■ Work to be completed
Return each line of the data below that contains the string "action".

■ Dataset entries
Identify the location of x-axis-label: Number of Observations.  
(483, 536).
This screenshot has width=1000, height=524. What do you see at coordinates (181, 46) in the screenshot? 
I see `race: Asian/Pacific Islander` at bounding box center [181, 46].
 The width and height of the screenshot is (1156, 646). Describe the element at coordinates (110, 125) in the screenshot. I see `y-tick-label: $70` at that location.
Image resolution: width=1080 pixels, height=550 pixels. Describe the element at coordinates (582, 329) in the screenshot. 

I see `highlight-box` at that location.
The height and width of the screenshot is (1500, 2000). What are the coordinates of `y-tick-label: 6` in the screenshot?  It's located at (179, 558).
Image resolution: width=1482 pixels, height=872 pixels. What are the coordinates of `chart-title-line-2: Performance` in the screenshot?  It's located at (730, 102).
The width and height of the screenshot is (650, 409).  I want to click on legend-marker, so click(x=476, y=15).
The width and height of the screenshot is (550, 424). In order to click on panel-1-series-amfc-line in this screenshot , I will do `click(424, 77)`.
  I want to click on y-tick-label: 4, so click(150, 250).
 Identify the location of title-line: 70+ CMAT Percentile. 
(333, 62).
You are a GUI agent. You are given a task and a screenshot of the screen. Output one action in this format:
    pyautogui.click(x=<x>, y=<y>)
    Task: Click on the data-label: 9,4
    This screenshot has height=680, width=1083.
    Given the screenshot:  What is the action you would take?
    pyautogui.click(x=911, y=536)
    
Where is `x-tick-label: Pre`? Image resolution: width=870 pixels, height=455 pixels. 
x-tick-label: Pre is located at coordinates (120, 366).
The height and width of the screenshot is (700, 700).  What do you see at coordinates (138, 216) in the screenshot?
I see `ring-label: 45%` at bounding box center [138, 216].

■ Solution to the problem
You are a GUI agent. You are given a task and a screenshot of the screen. Output one action in this format:
    Given the screenshot:  What is the action you would take?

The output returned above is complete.